Small gardens make a big difference in the gardener's quality of life. In our mild winter climate, a small garden can provide nutrient rich fresh greens all fall and winter and the following spring. But there are good reasons for getting to know your farmer as well.
Don't have a farmer? Check out last year's farm map and talk to some. It's not too early to make arrangements to buy some of the things that you won't be growing yourself, at least not in sufficient quantity. Many farmers will give you a discount if you order now. Bulk garlic and local storage onions are often hard to find at a decent price in September. If you order them now, your farmer can put you into the planting schedule. Potatoes and carrots are available in bulk in late summer but local ones start vanishing as fall progresses. Winter squash sprawls all over, making it difficult in small gardens. It stores well in a cool spot inside. Wash the squash in water with a little bleach added and it will keep for months. You do have to keep an eye on them. If a squash starts to develop a soft spot, eat it.

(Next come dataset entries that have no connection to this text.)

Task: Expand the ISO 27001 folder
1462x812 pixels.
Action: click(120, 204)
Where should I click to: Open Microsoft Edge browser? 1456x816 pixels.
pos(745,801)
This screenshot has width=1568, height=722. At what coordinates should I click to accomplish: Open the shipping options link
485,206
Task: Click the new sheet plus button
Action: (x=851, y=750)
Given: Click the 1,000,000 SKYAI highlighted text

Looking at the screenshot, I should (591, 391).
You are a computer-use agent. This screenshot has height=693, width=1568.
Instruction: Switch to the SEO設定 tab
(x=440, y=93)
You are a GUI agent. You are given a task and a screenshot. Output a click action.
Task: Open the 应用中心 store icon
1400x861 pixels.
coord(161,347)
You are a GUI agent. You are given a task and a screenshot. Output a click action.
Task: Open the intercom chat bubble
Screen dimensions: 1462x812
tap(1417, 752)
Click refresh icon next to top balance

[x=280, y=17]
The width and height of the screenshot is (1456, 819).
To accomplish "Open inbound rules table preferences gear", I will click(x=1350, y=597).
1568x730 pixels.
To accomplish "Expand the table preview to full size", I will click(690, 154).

The urban gardener may want to buy big solid cabbages for making sauerkraut. Cabbages take up precious space in small gardens that may be better used for lettuce. Sauerkraut can be made in wide-mouth quart canning jars for small families. The recipe is from Terre Vivante: scald jars and lids, wash cabbage and slice thinly, pack hard in jars with 1 teaspoon kosher salt per jar, add any combination of juniper berries, whole allspice, peppercorns and a bay leaf and put lid on loosely. If the cabbages are not juicy, pour in boiled water to a couple of inches from the top. Place in a dark place and check often the first couple of weeks, unscrewing the lid to let out excess gas. Then tighten the lids and store. Keeps at least a year. Turnips and radishes work also. With some inventiveness, the recipe can be morphed into a single jar version of kimche. See Sandor Katz's book on fermentation.
I buy and freeze fresh green beans. If I have extra summer broccoli, or extra snow peas, I freeze it. Sometimes people give me vegetables in summer and if we can't eat them all, I freeze them. In general though, I work on growing a winter garden instead of freezing a bunch of vegetables.
Homemade pesto spooned over pasta or warm sourdough bread on a winter's day is one of life's joys. It's difficult to grow enough basil for pesto in the small garden, so that's one worth talking to your farmer about. Most of the expense is the pine nuts (I usually substitute walnuts) and parmesan cheese (takes up space, can be left out and cheese added later). Pesto is fresh basil leaves, salt, nuts, fresh garlic and olive oil, smashed up together. I use a mini-chopper, but use a food processor if you have access to one. Spoon the pesto into scalded 8 ounce canning jars or plastic freezer bags and freeze. Leave a good half inch of headroom in jars, as it expands.
If you make your own tomato sauce or pickles, you may want to check that your farmer can provide the tomatoes or pickling cucumbers. Pickling cucumbers have a low return compared to other uses of row space, so be sure and ask well ahead of time. Only a few farmers around here grow them. I found that one 4' by 8' bed with a trellis produces enough picklers to take a pint jar to potlucks twice a month and still have some for my son to break into. Depends on whether a pickles are a food group in your family.
It takes 4 pounds of tomatoes to make a quart of tomato sauce. Four pounds of tomatoes makes a pint of ketchup. Tomatoes vary greatly in yield. My all time record was 50 pounds of tomatoes from a single plant, a small red Italian market garden variety called a Chico G. By contrast, the amazingly good Green Zebra tomato yielded a dismal three pounds per plant. The standard sauce tomato is the Roma, but don't be limited by that. I have always made whatever excess tomatoes I have in the garden into sauce, and it's always good. One year, I had so many golden cherry tomatoes growing from a 24" pot that I made golden marinara sauce. The Romas come by special order from Eastern Washington. You may want to experiment with varieties of sauce tomatoes that grow well here, San Marzano and Striped Roman among them. I just grow several heirlooms for their wonderful taste and can up whatever isn't eaten fresh.
In a small garden, if you want canning tomatoes, you may want to talk to farmers about gleaning or buying seconds, or pre-ordering your canners.
When I was gardening in a patio, back during the 2001-2003 recession, I found that the best use of my limited space, money and time was to grow an herb bed, a winter garden and tomatoes in summer. As I was buying summer vegetables at the farmer's market, I talked to farmers about what I could buy in bulk and store, can or freeze.
Walter Haugen at F.A. farm gives a 10% discount for vegetables ordered now. Nick Guilford of Sunseed Farm has been known to sell bulk carrots and shallots. Ask around and see what you can find.